Online approach quantize model with input scale factor when loading network with calling GNAPlugin::LoadNetwork(ICNNNetwork &network), below section is to quantize model with I16 / I8.

switch (gnaPrecision) {
    case Precision::I16:
        ModelQuantizer<QuantI16> q16;
        newNet = q16.quantize(network, run_passes, inputsDesc->inputScaleFactors);
        break;
    case Precision::I8:
        ModelQuantizer<QuantI8> q8;
        newNet = q8.quantize(network, run_passes, inputsDesc->inputScaleFactors);
        break;
    default:
        THROW_GNA_EXCEPTION << "no mans land for GNA precision";
        break;
}

Offline approach is to save GNA-optimized model (non-IR) with -wg flags that is quantized when running speech_sample, then load the quantized model with calling GNAPlugin::ImportNetwork(const std::string &modelFileName), it's not suitable for our current design.

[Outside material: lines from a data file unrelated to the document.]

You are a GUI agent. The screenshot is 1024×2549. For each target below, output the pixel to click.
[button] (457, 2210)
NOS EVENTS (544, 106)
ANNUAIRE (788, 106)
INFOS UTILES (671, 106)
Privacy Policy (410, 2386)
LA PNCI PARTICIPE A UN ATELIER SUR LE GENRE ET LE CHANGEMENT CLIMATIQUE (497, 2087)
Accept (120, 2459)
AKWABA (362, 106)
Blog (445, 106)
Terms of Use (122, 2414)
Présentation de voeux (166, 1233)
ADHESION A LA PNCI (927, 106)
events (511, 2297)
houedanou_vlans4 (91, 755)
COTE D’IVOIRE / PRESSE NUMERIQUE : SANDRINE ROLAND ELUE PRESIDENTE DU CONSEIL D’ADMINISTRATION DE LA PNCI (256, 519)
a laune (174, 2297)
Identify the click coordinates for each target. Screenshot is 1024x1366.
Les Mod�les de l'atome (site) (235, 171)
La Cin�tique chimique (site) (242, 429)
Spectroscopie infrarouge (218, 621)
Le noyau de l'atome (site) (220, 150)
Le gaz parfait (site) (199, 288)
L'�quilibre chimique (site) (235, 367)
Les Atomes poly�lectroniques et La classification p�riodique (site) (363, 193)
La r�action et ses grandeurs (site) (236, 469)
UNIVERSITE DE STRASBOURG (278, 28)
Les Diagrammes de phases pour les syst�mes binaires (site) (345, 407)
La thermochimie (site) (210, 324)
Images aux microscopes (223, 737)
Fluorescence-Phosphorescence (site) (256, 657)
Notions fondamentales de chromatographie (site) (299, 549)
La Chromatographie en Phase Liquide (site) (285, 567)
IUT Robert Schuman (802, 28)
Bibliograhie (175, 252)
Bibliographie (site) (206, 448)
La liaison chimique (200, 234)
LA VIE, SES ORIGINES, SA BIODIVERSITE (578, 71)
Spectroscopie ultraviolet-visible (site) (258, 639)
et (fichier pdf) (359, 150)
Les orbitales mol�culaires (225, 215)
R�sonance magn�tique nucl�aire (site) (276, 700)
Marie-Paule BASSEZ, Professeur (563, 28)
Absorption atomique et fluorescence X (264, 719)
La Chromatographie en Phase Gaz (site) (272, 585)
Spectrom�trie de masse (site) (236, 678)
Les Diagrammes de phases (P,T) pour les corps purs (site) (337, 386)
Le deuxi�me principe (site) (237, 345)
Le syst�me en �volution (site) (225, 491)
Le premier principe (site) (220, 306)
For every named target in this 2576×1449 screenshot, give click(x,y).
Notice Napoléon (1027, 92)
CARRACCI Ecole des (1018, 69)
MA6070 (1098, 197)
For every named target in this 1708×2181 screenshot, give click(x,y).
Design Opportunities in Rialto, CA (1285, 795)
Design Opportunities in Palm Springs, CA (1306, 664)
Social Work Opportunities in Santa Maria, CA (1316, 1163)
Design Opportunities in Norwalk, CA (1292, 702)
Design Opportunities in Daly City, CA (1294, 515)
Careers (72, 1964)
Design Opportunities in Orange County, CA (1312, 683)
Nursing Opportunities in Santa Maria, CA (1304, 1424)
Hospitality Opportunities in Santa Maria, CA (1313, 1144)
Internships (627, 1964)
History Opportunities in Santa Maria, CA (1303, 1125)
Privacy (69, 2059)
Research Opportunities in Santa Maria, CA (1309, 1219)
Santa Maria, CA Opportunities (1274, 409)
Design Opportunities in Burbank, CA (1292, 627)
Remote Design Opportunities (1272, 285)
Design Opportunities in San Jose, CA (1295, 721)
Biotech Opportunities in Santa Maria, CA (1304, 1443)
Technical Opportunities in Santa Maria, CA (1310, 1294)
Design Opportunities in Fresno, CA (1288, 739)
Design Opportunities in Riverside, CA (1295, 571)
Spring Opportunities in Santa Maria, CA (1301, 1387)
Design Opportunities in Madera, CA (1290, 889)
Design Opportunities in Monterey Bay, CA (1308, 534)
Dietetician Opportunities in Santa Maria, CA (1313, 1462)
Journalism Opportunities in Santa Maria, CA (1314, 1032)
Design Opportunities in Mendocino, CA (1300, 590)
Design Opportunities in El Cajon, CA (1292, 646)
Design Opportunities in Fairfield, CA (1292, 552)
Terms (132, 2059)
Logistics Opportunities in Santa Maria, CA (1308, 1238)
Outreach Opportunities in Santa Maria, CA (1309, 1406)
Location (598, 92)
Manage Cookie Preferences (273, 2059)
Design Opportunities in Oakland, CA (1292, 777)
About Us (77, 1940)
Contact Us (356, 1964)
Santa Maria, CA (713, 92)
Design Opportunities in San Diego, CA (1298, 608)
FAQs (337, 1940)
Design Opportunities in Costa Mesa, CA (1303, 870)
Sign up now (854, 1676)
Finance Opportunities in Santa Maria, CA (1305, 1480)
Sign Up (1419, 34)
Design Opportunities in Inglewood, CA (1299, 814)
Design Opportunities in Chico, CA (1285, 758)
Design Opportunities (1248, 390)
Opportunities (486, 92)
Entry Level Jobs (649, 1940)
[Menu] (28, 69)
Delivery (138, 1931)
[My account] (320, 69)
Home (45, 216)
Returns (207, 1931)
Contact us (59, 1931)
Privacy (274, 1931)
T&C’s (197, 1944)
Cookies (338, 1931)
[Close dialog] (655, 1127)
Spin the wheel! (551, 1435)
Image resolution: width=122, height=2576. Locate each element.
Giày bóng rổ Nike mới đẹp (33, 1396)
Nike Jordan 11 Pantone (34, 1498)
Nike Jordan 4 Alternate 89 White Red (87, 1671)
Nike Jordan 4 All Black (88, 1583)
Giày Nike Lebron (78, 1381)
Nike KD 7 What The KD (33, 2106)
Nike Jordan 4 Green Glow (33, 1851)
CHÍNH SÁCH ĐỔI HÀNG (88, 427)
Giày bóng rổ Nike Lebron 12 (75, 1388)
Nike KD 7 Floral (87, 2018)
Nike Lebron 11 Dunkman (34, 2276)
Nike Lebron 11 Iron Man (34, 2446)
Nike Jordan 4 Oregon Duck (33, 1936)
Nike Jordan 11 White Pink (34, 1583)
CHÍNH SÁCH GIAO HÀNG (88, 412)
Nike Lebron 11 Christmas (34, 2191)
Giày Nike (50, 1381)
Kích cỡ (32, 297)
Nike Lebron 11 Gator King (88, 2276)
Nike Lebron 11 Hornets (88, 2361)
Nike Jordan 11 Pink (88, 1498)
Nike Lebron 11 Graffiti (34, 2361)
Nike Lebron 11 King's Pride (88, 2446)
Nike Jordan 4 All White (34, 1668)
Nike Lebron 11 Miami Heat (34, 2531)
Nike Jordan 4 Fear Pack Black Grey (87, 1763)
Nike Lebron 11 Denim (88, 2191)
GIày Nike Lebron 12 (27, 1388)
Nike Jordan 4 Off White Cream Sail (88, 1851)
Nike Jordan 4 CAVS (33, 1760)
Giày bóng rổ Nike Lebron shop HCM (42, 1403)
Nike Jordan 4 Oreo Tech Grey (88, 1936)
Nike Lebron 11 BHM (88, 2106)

For Inference Engine with low-precision 8-bit integer inference. on Offline quantized stage, FakeQuantize layers are added before most layers to have quantized tensors before layers in a way. LAYERS GPU CPU VPU GNA FPGA SHAPEINFER
FakeQuantize Not Supported Supported Not Supported Not Supported Not Supported Supported

But GNA doesn't support the FakeQuantize layers, so we have no better approach to align with our design until now.